In the end, the Asgardians and the Jotun probably see each other like the USA and USSR saw each other during the Cold War: enemies, even monsters, but all the more terrible because they’re Like Us, equals to Us, a dark reflection.
Meanwhile, humans are a weak, fragile, pathetically short-lived and primitive race, which one side considers theirs to slaughter at will, the other theirs to protect.

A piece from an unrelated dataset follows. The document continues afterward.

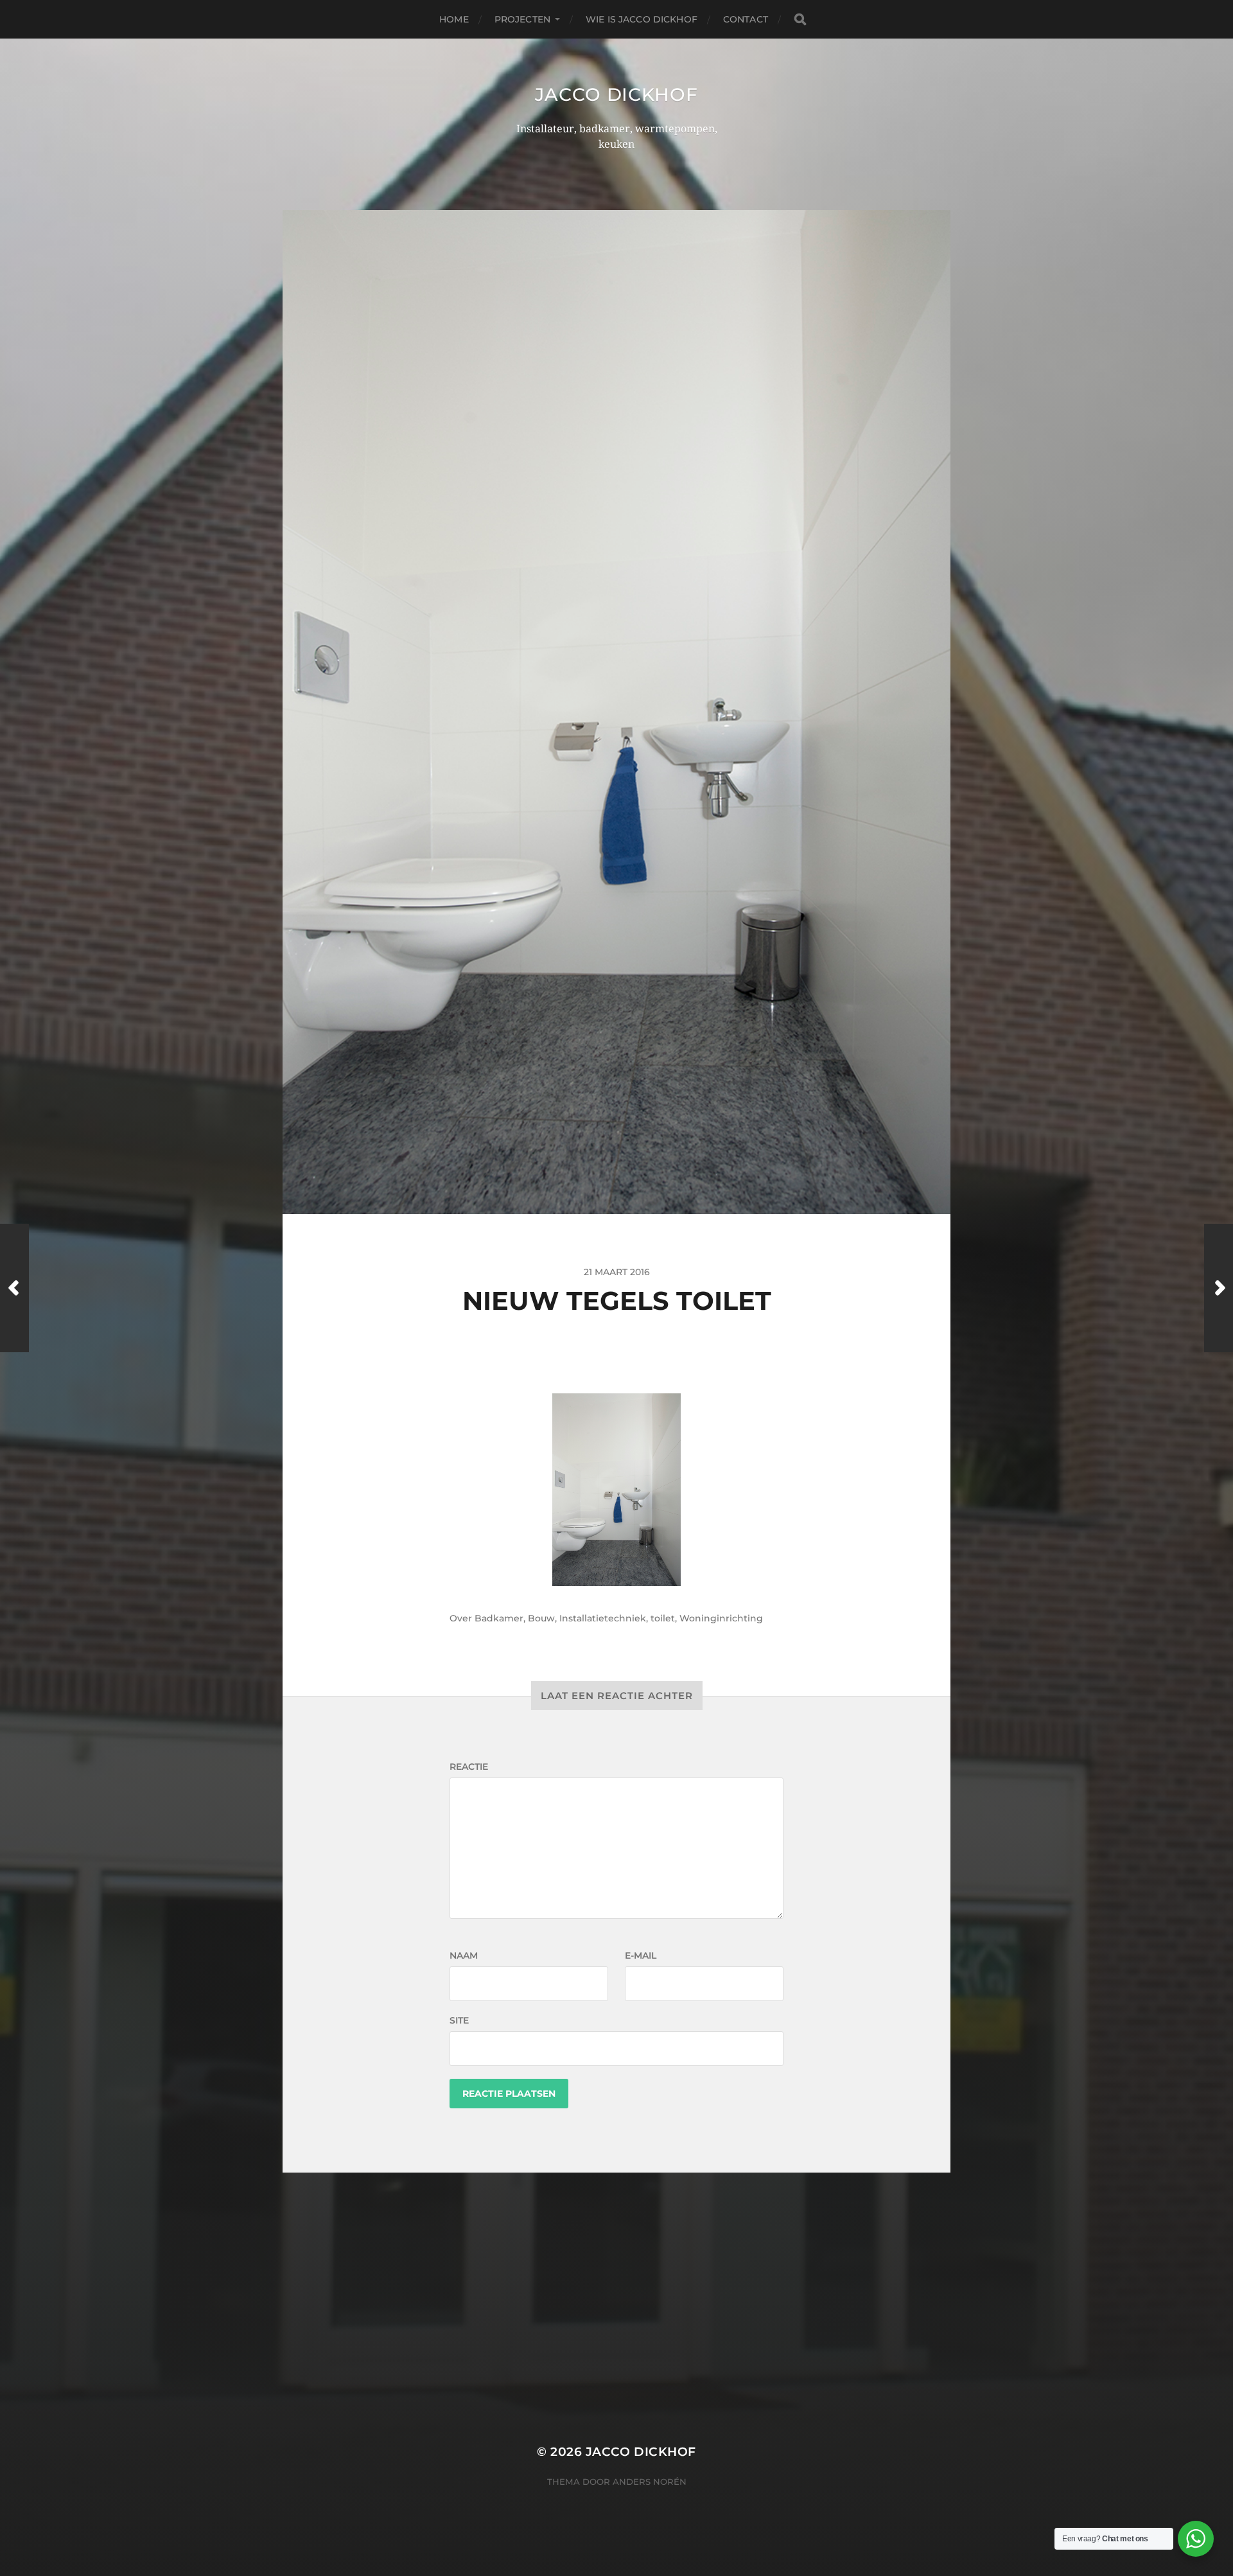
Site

Asgard has a treaty and diplomatic relations, however tenuous and hostile, with Jotunheim. Asgard’s relations with Earth consist of the crown prince unilaterally declaring himself Earth’s protector. Loki kills, torments and enslaves humans not because he hates us for our own sake, but because he wants to upset Thor. And it apparently used to be a Thing among young and adventurous Asgardians (Thor and Fandral at the very least) to visit Earth and wow the locals with”Godlike Powers” that wouldn’t impress anyone in a world where people really know what’s going on.
So who are the real people here? Not us. To the average Asgardian, even Thor until recently, we’re pets.